Pixel coordinate grounding data ▸
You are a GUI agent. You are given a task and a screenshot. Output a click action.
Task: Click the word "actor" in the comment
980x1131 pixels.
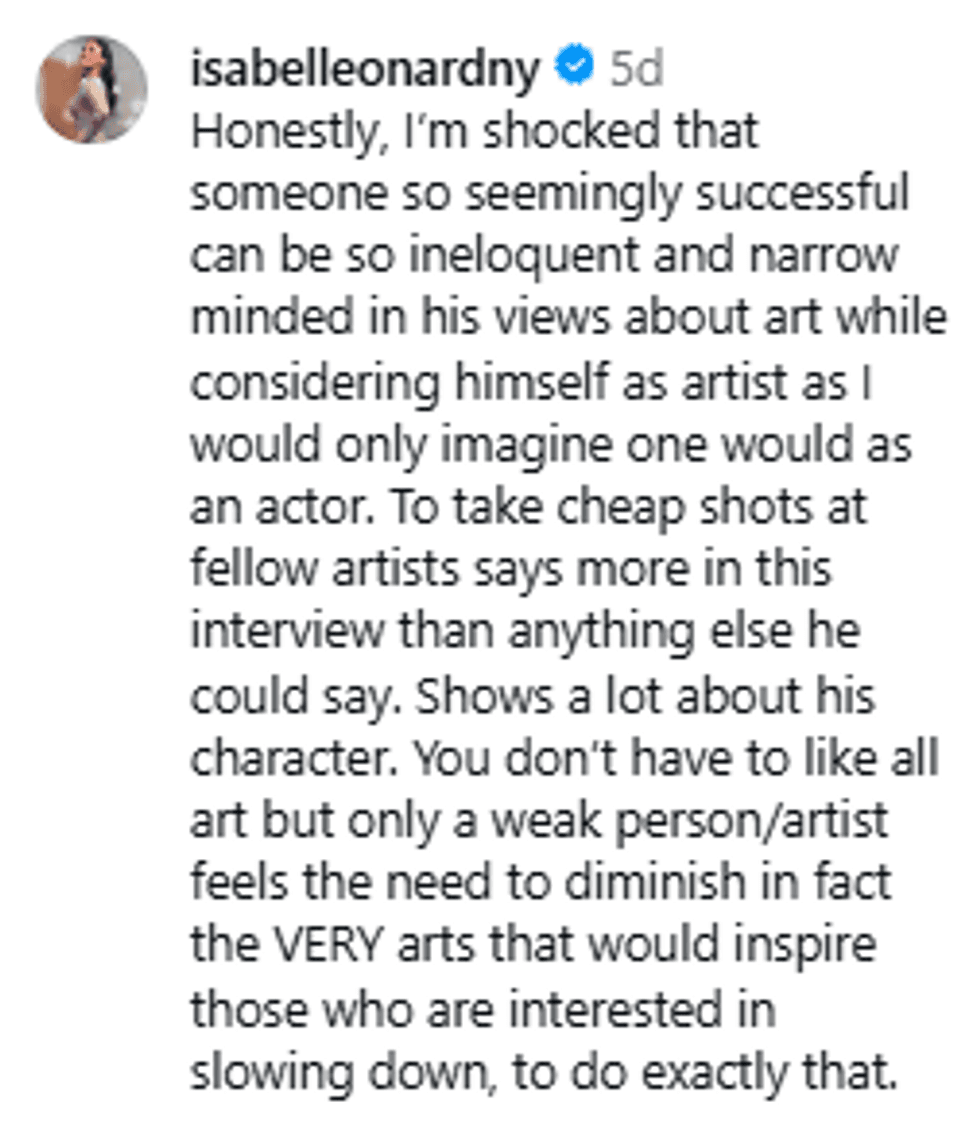(323, 507)
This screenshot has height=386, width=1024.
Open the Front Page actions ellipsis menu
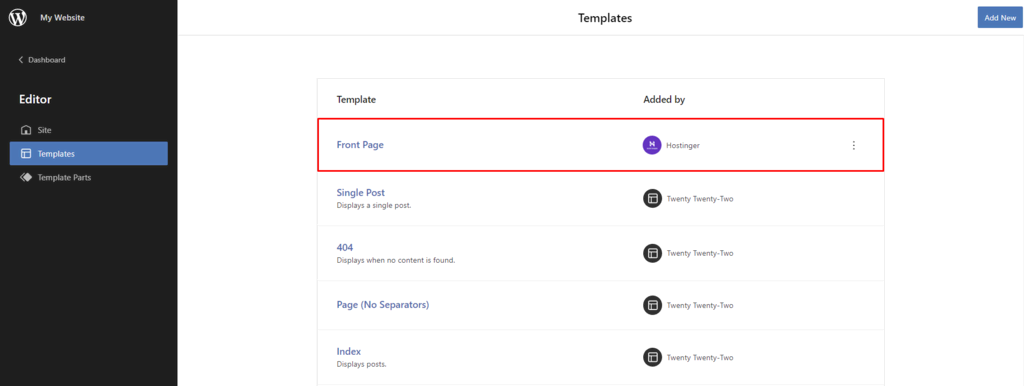click(x=853, y=145)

What is being asked ▸
Each record must be repeated exactly, and no picture may be carried over.

Reply to the task ▸
You are a GUI agent. You are given a task and a screenshot. Output a click action.
Task: Click the word "actor" in the comment
980x1131 pixels.
(323, 507)
This screenshot has height=386, width=1024.
Open the Front Page actions ellipsis menu
click(x=853, y=145)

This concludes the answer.